Would you set down each line of the data below exactly?

**** Dataset content

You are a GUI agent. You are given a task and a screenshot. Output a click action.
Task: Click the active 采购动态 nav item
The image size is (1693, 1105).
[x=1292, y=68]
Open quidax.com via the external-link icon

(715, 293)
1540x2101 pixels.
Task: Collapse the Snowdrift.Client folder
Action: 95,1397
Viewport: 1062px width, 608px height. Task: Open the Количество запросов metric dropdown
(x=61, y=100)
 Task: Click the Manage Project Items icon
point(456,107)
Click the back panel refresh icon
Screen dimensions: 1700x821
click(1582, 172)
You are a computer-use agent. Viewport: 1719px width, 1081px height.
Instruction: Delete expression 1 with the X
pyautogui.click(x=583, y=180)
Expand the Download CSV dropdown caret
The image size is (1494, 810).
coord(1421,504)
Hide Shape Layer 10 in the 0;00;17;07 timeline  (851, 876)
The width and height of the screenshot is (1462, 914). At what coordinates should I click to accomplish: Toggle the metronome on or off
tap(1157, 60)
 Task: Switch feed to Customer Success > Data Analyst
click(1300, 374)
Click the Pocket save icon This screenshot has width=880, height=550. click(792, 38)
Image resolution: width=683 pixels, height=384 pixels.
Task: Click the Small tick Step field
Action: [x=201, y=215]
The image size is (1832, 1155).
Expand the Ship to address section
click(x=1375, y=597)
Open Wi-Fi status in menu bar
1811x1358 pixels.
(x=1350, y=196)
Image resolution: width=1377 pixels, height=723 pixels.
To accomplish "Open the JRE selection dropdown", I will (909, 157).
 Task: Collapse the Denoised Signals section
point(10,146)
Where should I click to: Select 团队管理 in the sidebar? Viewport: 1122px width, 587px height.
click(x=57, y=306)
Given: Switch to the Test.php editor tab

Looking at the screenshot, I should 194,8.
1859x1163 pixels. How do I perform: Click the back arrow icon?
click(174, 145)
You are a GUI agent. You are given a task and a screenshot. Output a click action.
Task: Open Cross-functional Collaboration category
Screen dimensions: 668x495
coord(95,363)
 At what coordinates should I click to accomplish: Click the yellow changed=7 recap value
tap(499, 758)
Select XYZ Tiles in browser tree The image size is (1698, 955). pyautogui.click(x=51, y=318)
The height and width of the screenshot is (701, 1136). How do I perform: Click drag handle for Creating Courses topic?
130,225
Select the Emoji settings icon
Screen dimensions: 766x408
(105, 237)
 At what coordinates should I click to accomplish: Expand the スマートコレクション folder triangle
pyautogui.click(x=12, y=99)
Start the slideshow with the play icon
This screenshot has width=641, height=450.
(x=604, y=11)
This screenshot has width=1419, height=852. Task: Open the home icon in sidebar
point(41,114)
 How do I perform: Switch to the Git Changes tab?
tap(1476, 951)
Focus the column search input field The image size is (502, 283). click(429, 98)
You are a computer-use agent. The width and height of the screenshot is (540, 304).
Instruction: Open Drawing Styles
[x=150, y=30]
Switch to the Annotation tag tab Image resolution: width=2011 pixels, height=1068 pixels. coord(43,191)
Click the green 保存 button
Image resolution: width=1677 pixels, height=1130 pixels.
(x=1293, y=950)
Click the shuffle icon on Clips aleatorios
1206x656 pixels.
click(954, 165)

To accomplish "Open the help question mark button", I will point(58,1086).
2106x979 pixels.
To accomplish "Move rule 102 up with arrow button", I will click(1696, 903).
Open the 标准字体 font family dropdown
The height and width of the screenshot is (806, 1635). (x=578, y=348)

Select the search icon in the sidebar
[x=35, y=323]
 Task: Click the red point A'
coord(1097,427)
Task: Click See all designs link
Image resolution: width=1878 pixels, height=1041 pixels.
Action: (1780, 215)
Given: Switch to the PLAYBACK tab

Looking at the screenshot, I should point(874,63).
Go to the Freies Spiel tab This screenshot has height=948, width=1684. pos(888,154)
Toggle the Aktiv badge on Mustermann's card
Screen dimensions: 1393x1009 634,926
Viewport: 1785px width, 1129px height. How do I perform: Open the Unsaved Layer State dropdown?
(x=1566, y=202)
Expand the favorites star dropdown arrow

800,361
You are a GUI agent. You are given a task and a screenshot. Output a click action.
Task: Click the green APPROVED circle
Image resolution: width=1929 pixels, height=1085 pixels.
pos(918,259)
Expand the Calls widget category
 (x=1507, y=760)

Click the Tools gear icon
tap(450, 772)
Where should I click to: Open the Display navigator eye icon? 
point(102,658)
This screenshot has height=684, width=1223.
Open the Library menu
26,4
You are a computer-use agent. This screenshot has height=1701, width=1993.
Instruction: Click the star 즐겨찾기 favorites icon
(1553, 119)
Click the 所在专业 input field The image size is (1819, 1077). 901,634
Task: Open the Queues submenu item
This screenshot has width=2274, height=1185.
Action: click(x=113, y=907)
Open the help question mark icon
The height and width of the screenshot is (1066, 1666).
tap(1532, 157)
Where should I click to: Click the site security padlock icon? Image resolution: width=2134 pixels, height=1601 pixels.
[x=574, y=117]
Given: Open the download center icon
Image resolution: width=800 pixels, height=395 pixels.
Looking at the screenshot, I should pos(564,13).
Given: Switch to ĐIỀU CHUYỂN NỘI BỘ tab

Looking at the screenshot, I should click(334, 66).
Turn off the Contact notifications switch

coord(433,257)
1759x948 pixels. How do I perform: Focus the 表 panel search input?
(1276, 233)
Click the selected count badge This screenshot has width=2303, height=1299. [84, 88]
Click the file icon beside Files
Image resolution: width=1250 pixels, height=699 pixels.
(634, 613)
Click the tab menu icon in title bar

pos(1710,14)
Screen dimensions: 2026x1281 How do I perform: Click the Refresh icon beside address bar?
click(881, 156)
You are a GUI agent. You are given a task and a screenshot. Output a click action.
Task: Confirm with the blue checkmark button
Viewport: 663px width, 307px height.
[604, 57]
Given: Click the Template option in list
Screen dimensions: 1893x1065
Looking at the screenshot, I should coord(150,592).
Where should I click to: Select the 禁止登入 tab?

********

Problem solution
You are a GUI agent. You are given a task and a screenshot. Output a click action.
Task: Click the active 采购动态 nav item
The image size is (1693, 1105).
[x=1292, y=68]
Open quidax.com via the external-link icon

(715, 293)
1540x2101 pixels.
Task: Collapse the Snowdrift.Client folder
Action: 95,1397
Viewport: 1062px width, 608px height. Task: Open the Количество запросов metric dropdown
(x=61, y=100)
 Task: Click the Manage Project Items icon
point(456,107)
Click the back panel refresh icon
Screen dimensions: 1700x821
click(1582, 172)
You are a computer-use agent. Viewport: 1719px width, 1081px height.
Instruction: Delete expression 1 with the X
pyautogui.click(x=583, y=180)
Expand the Download CSV dropdown caret
The image size is (1494, 810).
coord(1421,504)
Hide Shape Layer 10 in the 0;00;17;07 timeline  (851, 876)
The width and height of the screenshot is (1462, 914). At what coordinates should I click to accomplish: Toggle the metronome on or off
tap(1157, 60)
 Task: Switch feed to Customer Success > Data Analyst
click(1300, 374)
Click the Pocket save icon This screenshot has width=880, height=550. click(792, 38)
Image resolution: width=683 pixels, height=384 pixels.
Task: Click the Small tick Step field
Action: [x=201, y=215]
The image size is (1832, 1155).
Expand the Ship to address section
click(x=1375, y=597)
Open Wi-Fi status in menu bar
1811x1358 pixels.
(x=1350, y=196)
Image resolution: width=1377 pixels, height=723 pixels.
To accomplish "Open the JRE selection dropdown", I will (909, 157).
 Task: Collapse the Denoised Signals section
point(10,146)
Where should I click to: Select 团队管理 in the sidebar? Viewport: 1122px width, 587px height.
click(x=57, y=306)
Given: Switch to the Test.php editor tab

Looking at the screenshot, I should 194,8.
1859x1163 pixels. How do I perform: Click the back arrow icon?
click(174, 145)
You are a GUI agent. You are given a task and a screenshot. Output a click action.
Task: Open Cross-functional Collaboration category
Screen dimensions: 668x495
coord(95,363)
 At what coordinates should I click to accomplish: Click the yellow changed=7 recap value
tap(499, 758)
Select XYZ Tiles in browser tree The image size is (1698, 955). pyautogui.click(x=51, y=318)
The height and width of the screenshot is (701, 1136). How do I perform: Click drag handle for Creating Courses topic?
130,225
Select the Emoji settings icon
Screen dimensions: 766x408
(105, 237)
 At what coordinates should I click to accomplish: Expand the スマートコレクション folder triangle
pyautogui.click(x=12, y=99)
Start the slideshow with the play icon
This screenshot has width=641, height=450.
(x=604, y=11)
This screenshot has width=1419, height=852. Task: Open the home icon in sidebar
point(41,114)
 How do I perform: Switch to the Git Changes tab?
tap(1476, 951)
Focus the column search input field The image size is (502, 283). click(429, 98)
You are a computer-use agent. The width and height of the screenshot is (540, 304).
Instruction: Open Drawing Styles
[x=150, y=30]
Switch to the Annotation tag tab Image resolution: width=2011 pixels, height=1068 pixels. coord(43,191)
Click the green 保存 button
Image resolution: width=1677 pixels, height=1130 pixels.
(x=1293, y=950)
Click the shuffle icon on Clips aleatorios
1206x656 pixels.
click(954, 165)

To accomplish "Open the help question mark button", I will point(58,1086).
2106x979 pixels.
To accomplish "Move rule 102 up with arrow button", I will click(1696, 903).
Open the 标准字体 font family dropdown
The height and width of the screenshot is (806, 1635). (x=578, y=348)

Select the search icon in the sidebar
[x=35, y=323]
 Task: Click the red point A'
coord(1097,427)
Task: Click See all designs link
Image resolution: width=1878 pixels, height=1041 pixels.
Action: (1780, 215)
Given: Switch to the PLAYBACK tab

Looking at the screenshot, I should point(874,63).
Go to the Freies Spiel tab This screenshot has height=948, width=1684. pos(888,154)
Toggle the Aktiv badge on Mustermann's card
Screen dimensions: 1393x1009 634,926
Viewport: 1785px width, 1129px height. How do I perform: Open the Unsaved Layer State dropdown?
(x=1566, y=202)
Expand the favorites star dropdown arrow

800,361
You are a GUI agent. You are given a task and a screenshot. Output a click action.
Task: Click the green APPROVED circle
Image resolution: width=1929 pixels, height=1085 pixels.
pos(918,259)
Expand the Calls widget category
 (x=1507, y=760)

Click the Tools gear icon
tap(450, 772)
Where should I click to: Open the Display navigator eye icon? 
point(102,658)
This screenshot has height=684, width=1223.
Open the Library menu
26,4
You are a computer-use agent. This screenshot has height=1701, width=1993.
Instruction: Click the star 즐겨찾기 favorites icon
(1553, 119)
Click the 所在专业 input field The image size is (1819, 1077). 901,634
Task: Open the Queues submenu item
This screenshot has width=2274, height=1185.
Action: click(x=113, y=907)
Open the help question mark icon
The height and width of the screenshot is (1066, 1666).
tap(1532, 157)
Where should I click to: Click the site security padlock icon? Image resolution: width=2134 pixels, height=1601 pixels.
[x=574, y=117]
Given: Open the download center icon
Image resolution: width=800 pixels, height=395 pixels.
Looking at the screenshot, I should pos(564,13).
Given: Switch to ĐIỀU CHUYỂN NỘI BỘ tab

Looking at the screenshot, I should click(334, 66).
Turn off the Contact notifications switch

coord(433,257)
1759x948 pixels. How do I perform: Focus the 表 panel search input?
(1276, 233)
Click the selected count badge This screenshot has width=2303, height=1299. [84, 88]
Click the file icon beside Files
Image resolution: width=1250 pixels, height=699 pixels.
(634, 613)
Click the tab menu icon in title bar

pos(1710,14)
Screen dimensions: 2026x1281 How do I perform: Click the Refresh icon beside address bar?
click(881, 156)
You are a GUI agent. You are given a task and a screenshot. Output a click action.
Task: Confirm with the blue checkmark button
Viewport: 663px width, 307px height.
[604, 57]
Given: Click the Template option in list
Screen dimensions: 1893x1065
Looking at the screenshot, I should coord(150,592).
Where should I click to: Select the 禁止登入 tab?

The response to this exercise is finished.